— Begin —

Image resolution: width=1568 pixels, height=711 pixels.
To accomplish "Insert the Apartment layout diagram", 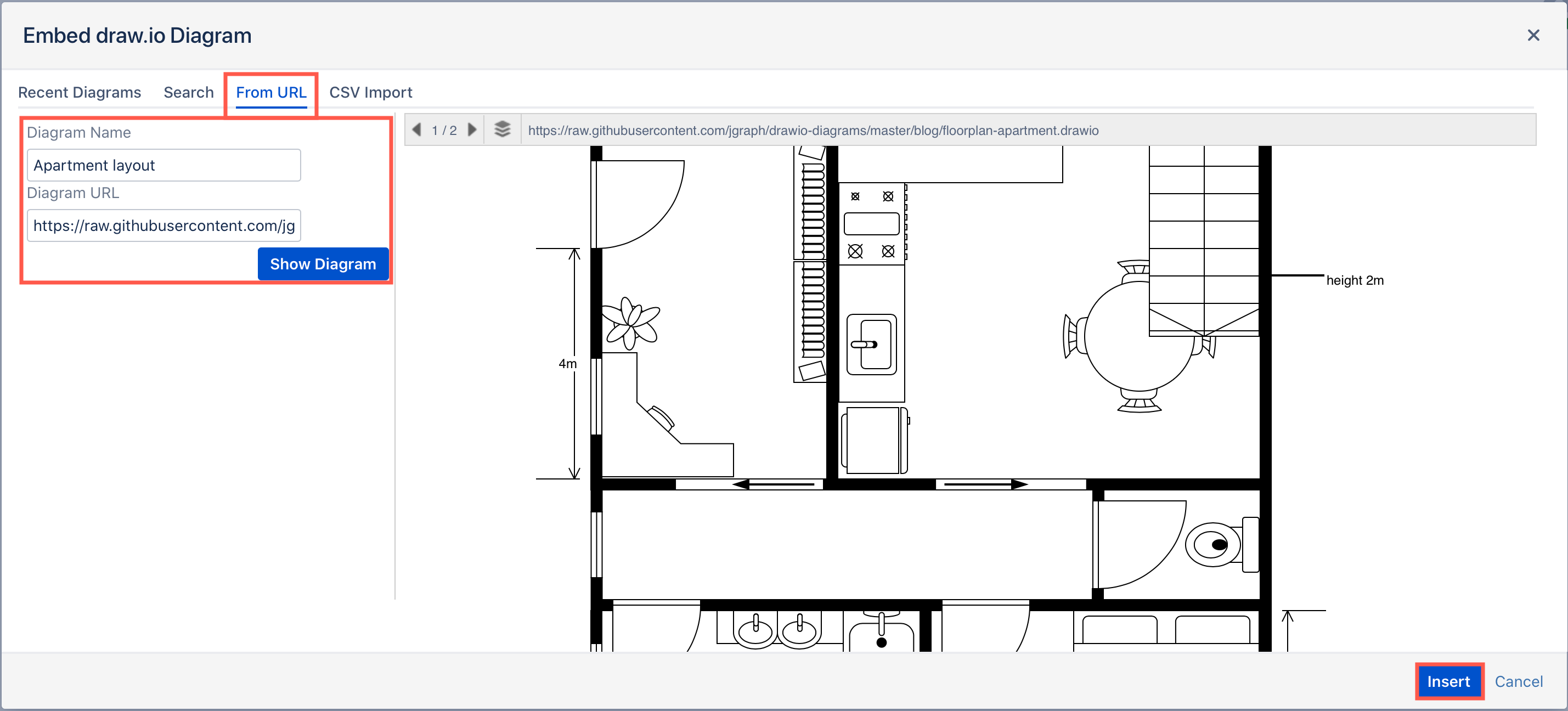I will point(1450,681).

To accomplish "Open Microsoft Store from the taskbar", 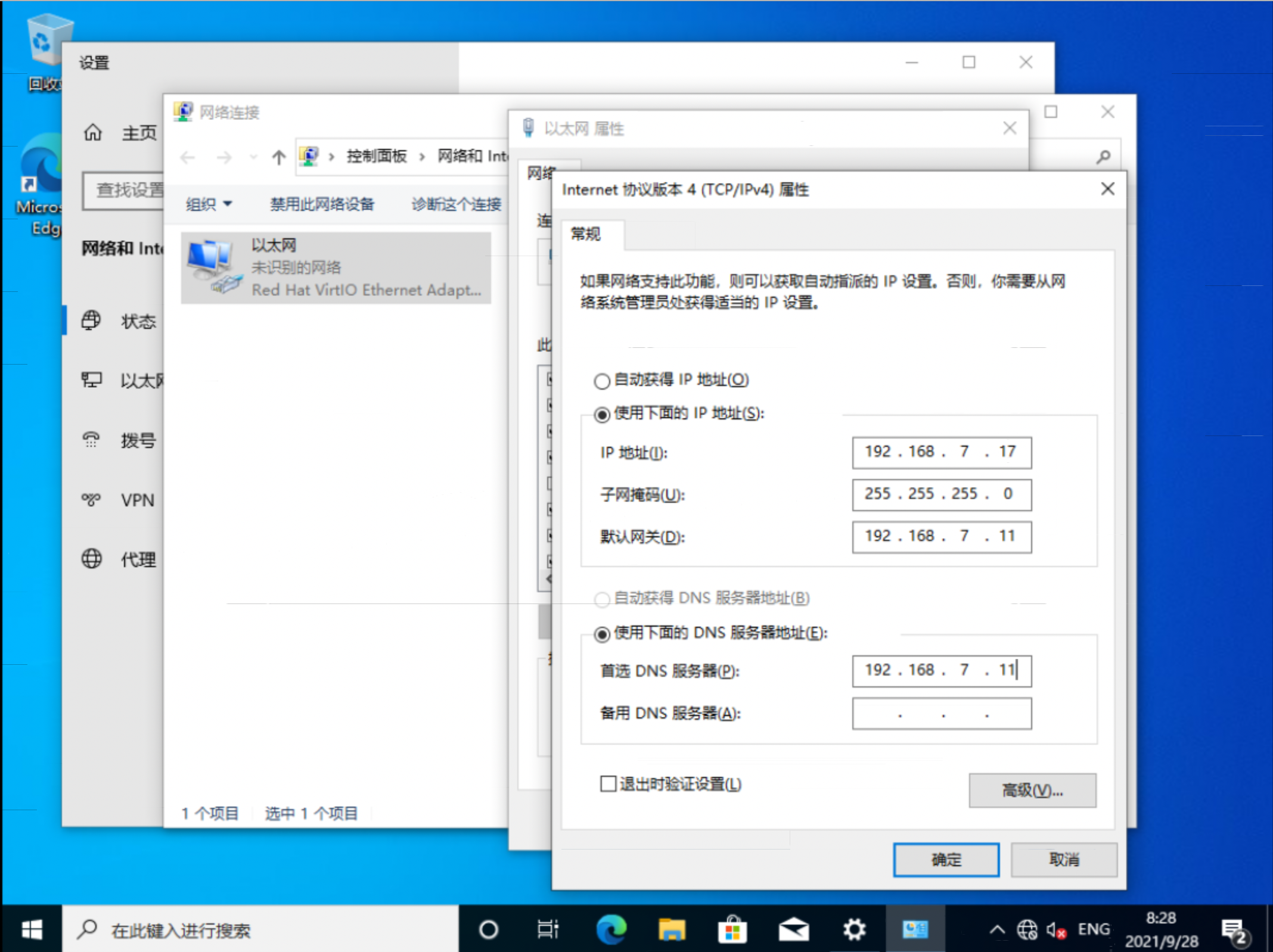I will [732, 929].
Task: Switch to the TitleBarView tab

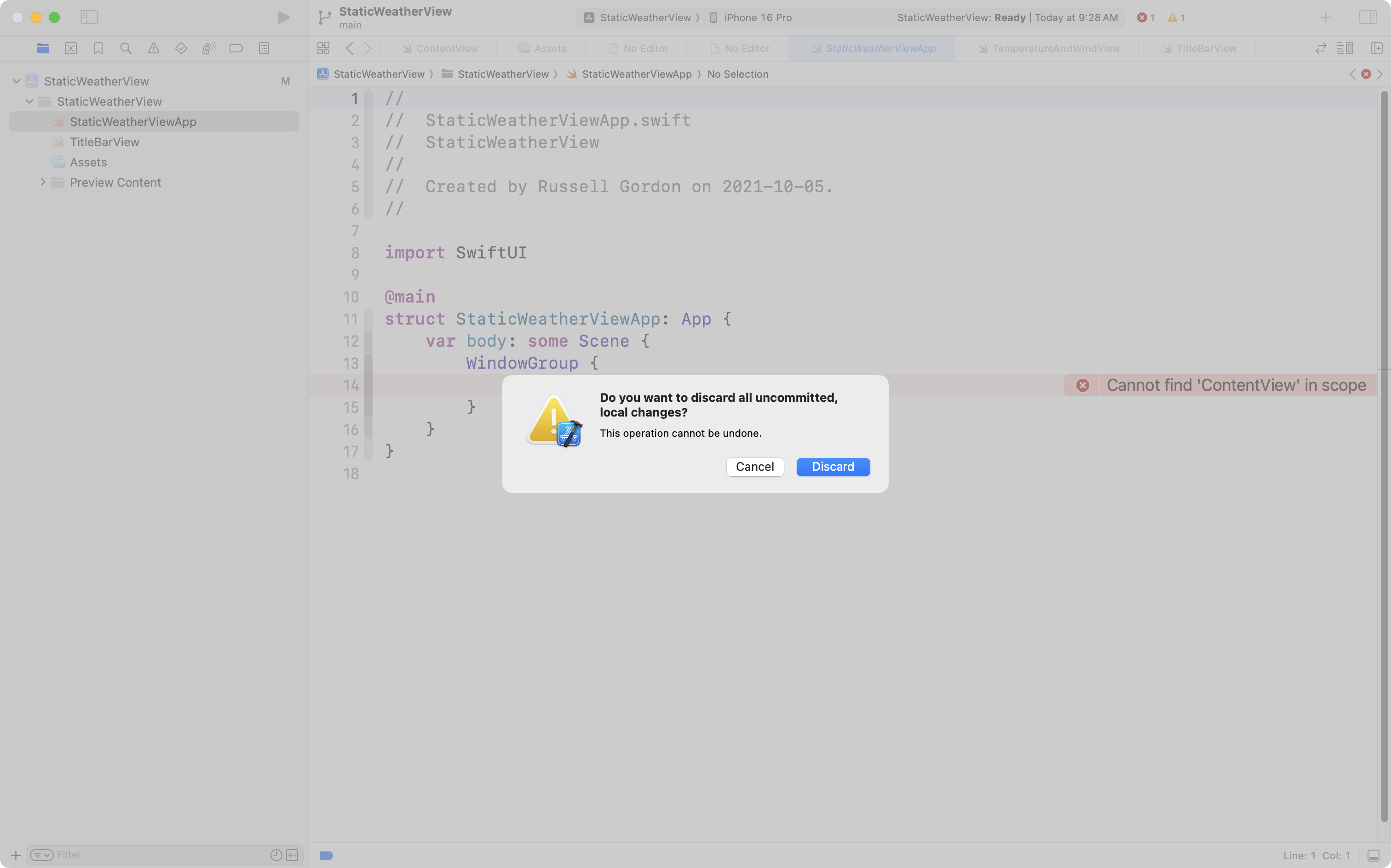Action: tap(1206, 48)
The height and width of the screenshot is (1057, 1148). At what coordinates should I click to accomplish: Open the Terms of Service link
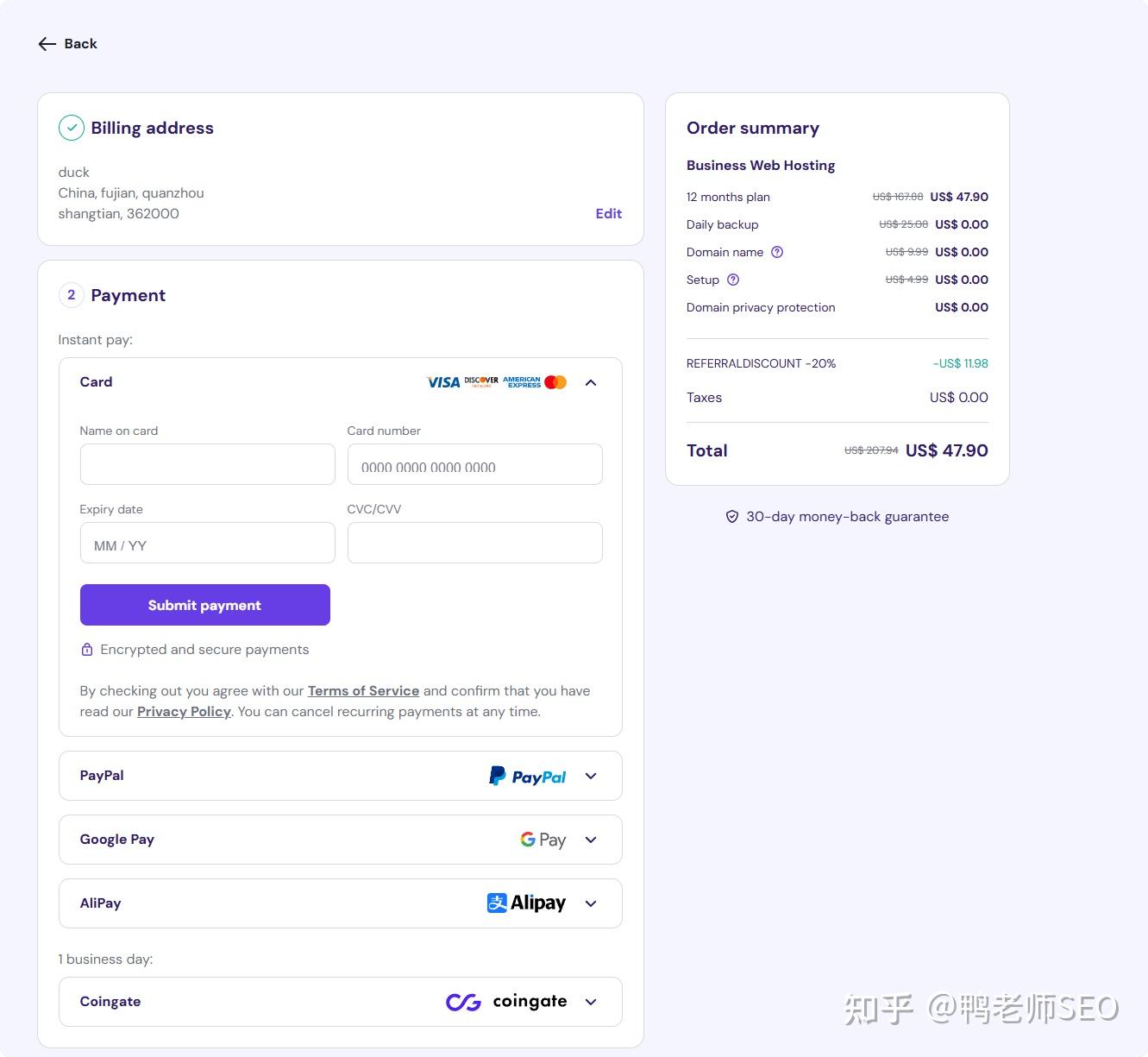[363, 690]
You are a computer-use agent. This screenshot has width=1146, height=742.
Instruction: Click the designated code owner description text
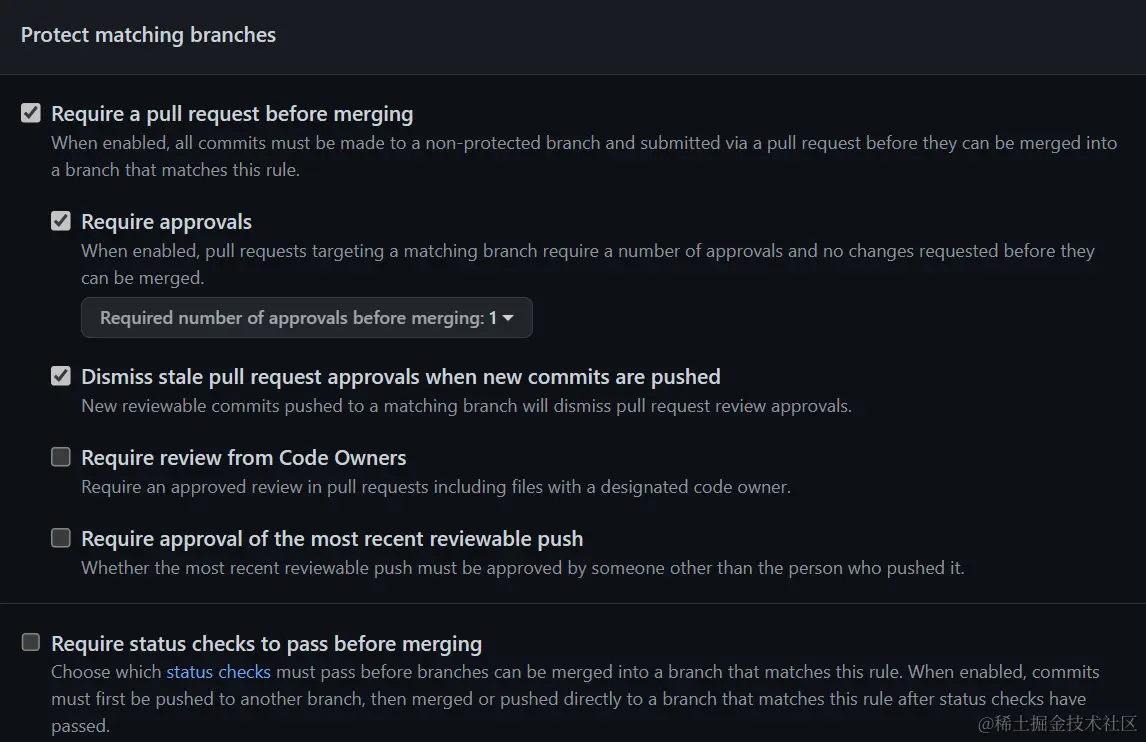(x=435, y=488)
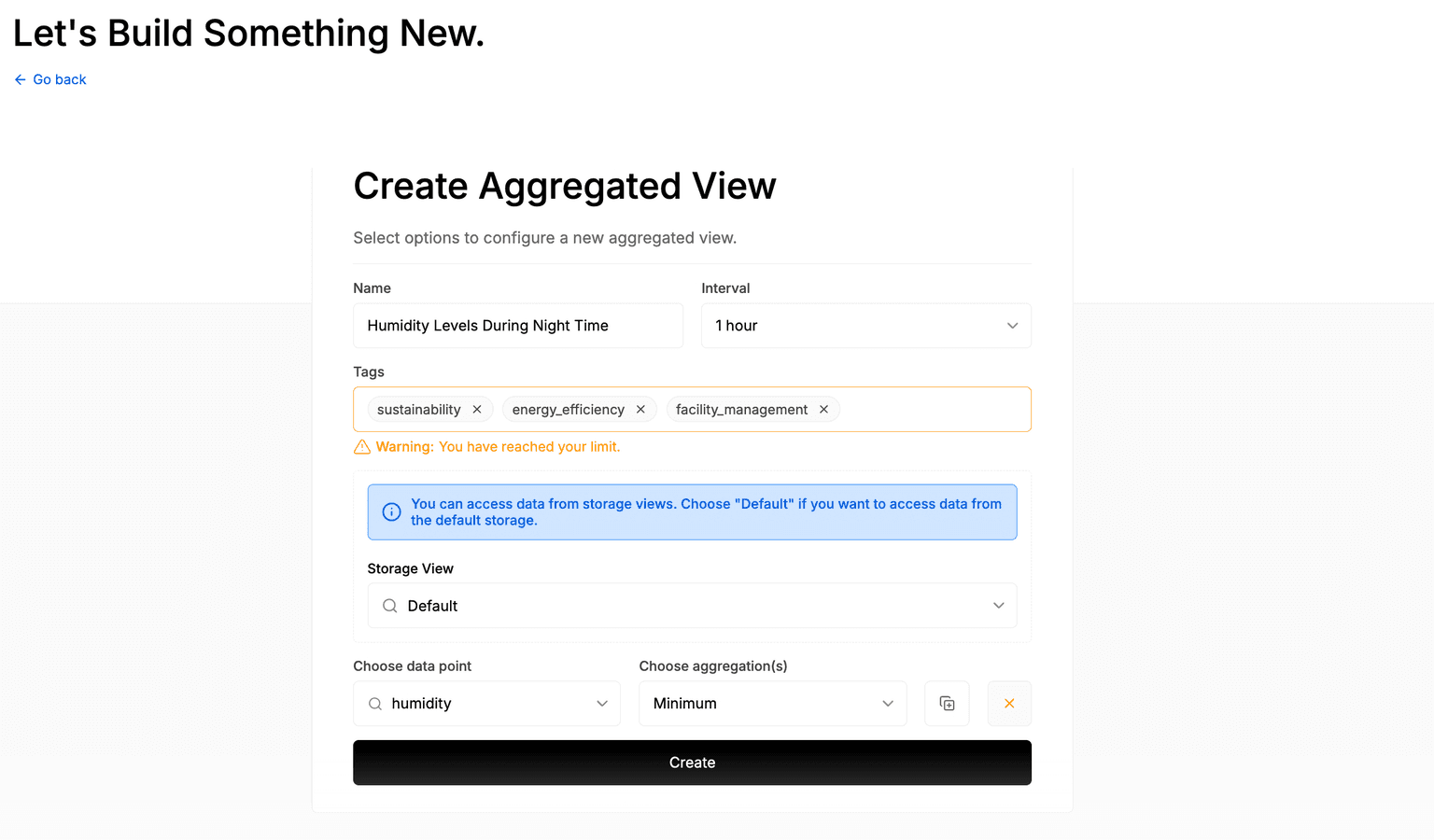The width and height of the screenshot is (1434, 840).
Task: Click empty area of Tags input
Action: point(934,410)
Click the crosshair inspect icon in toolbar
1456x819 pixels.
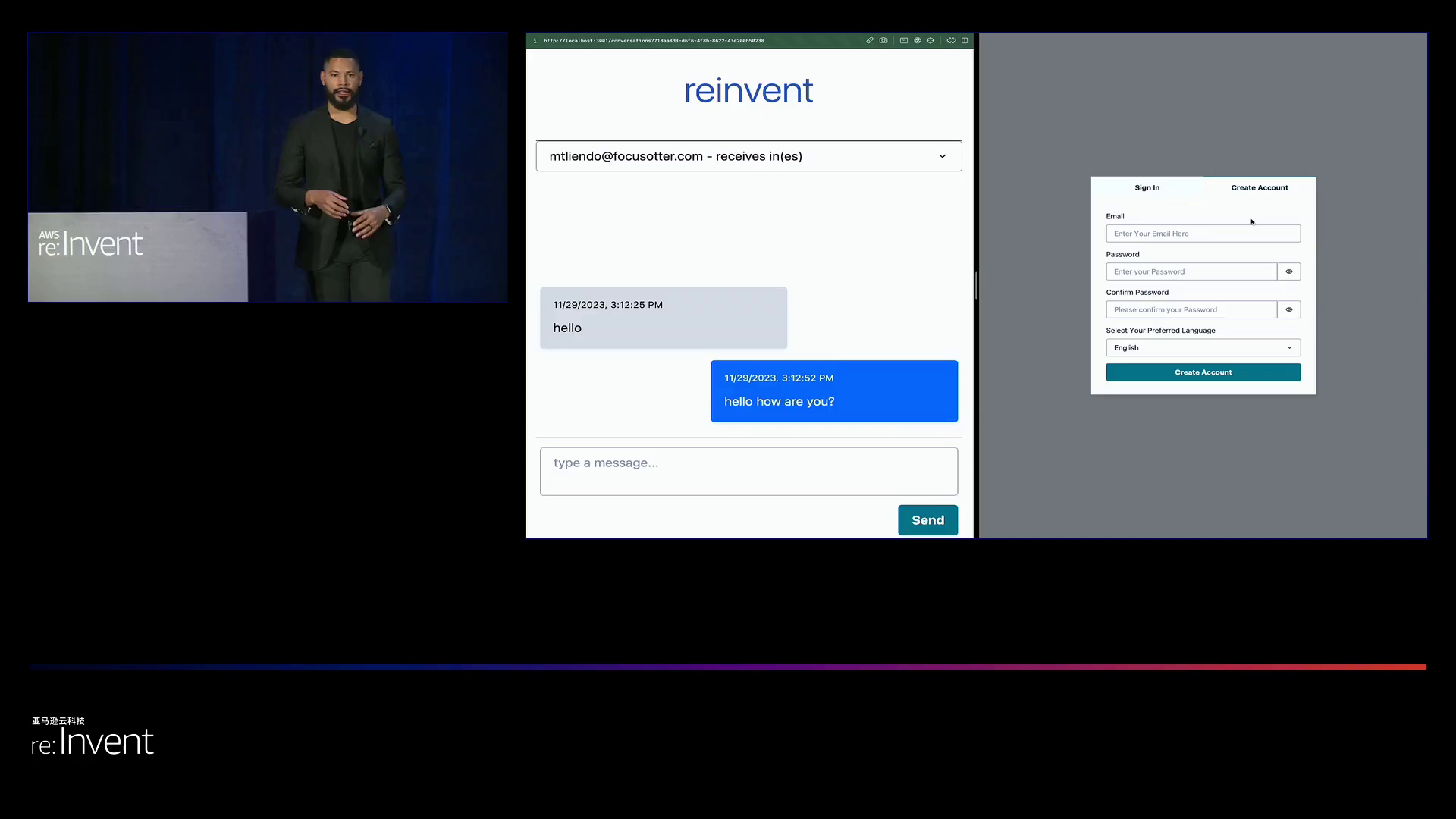pyautogui.click(x=930, y=41)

— End —

## WHAT TO WORK ON
Format the data between the lines holding "The height and" and "Action: point(934,410)", inclusive, as a JSON list of strings with one string per line, skipping blank lines and leaving out the pictures.

## THE OUTPUT
[
  "The height and width of the screenshot is (1057, 1148). At what coordinates should I click to accomplish: Open the Terms of Service link",
  "[363, 690]",
  "You are a computer-use agent. This screenshot has width=1146, height=742.",
  "Instruction: Click the designated code owner description text",
  "(x=435, y=488)",
  "The width and height of the screenshot is (1434, 840).",
  "Task: Click empty area of Tags input",
  "Action: point(934,410)"
]